Text
"""

Column 7: Order of NEVER w.r.t. finite head (back to top)

Uppercase letters indicate finite head preceding NEVER; lowercase letters indicate NEVER preceding finite head. This category is included for purposes of comparing the development of NOT sentences with NEVER sentences.

Symbol Explanation Examples
B (auxiliary or main verb) be > NEVER He is never leaving.
D auxiliary do > NEVER He does never leave.
E main verb do > NEVER He does never the dishes.
H (auxiliary or main verb) have > NEVER He has never left.
M modal > NEVER He will never leave.
V other verb > NEVER He left never.
b NEVER > (auxiliary or main verb) be He never is leaving.
d NEVER > auxiliary do He never does leave.
e NEVER > main verb do He never does the dishes.
h NEVER > (auxiliary or main verb) have He never has left.
m NEVER > modal He never will leave.

"""

Data extract
"""

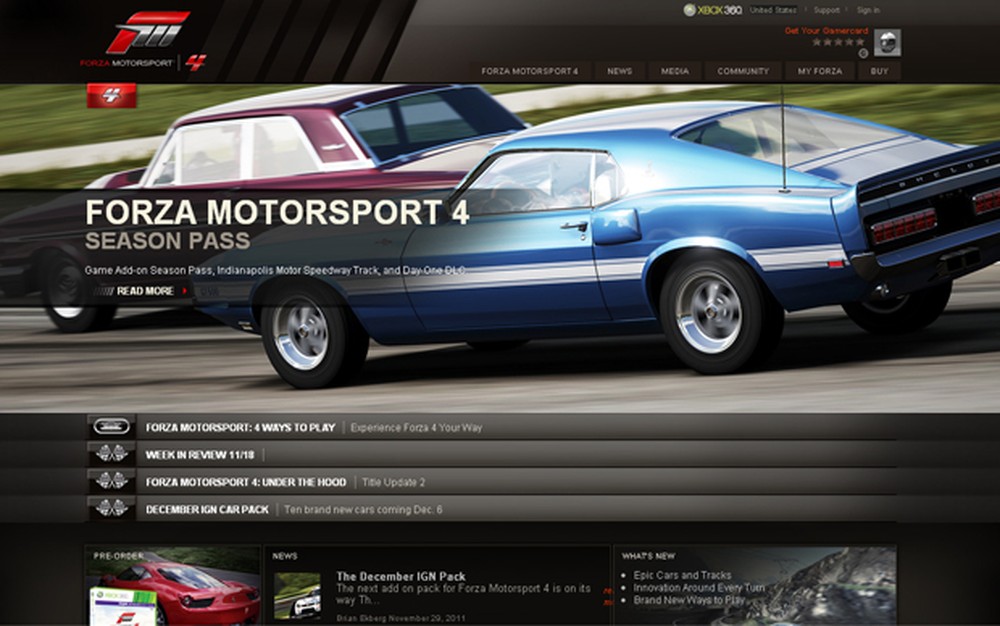This screenshot has width=1000, height=626.
Task: Open the COMMUNITY menu
Action: tap(742, 71)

"""

List of tasks
[1] In the text on the order of NEVER, what does an uppercase letter indicate?
[2] Please quote everything in the NEVER-order text from "H (auxiliary or" down to "never does leave.".
[3] Extend the text on the order of NEVER relative to the finite head from the point where it stops.

Answers below
[1] An uppercase letter indicates that the finite head precedes NEVER.

[2]
H (auxiliary or main verb) have > NEVER He has never left.
M modal > NEVER He will never leave.
V other verb > NEVER He left never.
b NEVER > (auxiliary or main verb) be He never is leaving.
d NEVER > auxiliary do He never does leave.

[3]
v NEVER > other verb He never left.
x NEVER > nonfinite verb form (should not occur) They will leave never.

Column 8: Date of composition - century (back to top)

Symbol Explanation
5 text is from the 1500's
6 text is from the 1600's
7 text is from the 1700's

Column 9: Date of composition - decade (back to top)

Symbol Explanation
0 text is from the "oughts" of a particular century (1500-1509, 1600-1609, 1700-1709)
1 text is from the teens of a particular century (1510-1519, 1610-1619, 1710-1719)
2-9 and so on

Column 10: Date of composition - last digit (back to top)

Symbol Explanation
0 year for text ends in 0 (1500, 1510, 1520, ... 1600, 1610, 1620, ... 1700, 1710)
1-9 and so on

Column 11: Author's sex (back to top)

Treat with caution in comedy and fiction.

Symbol Explanation
f female
m male

Column 12: Author's age by decade (back to top)

Symbol Explanation
0 Author's age at date of composition between 0 and 9
1 Author's age at date of composition between 10 and 19
2-8 and so on

Column 13: Genre (back to top)

Uppercase letters indicate genres that are probably formal; lowercase letters one that are probably informal. See notes for unclear cases.

Symbol Explanation Notes
A autobiography
B biography
C science
D diary, private Not clear whether formal or informal.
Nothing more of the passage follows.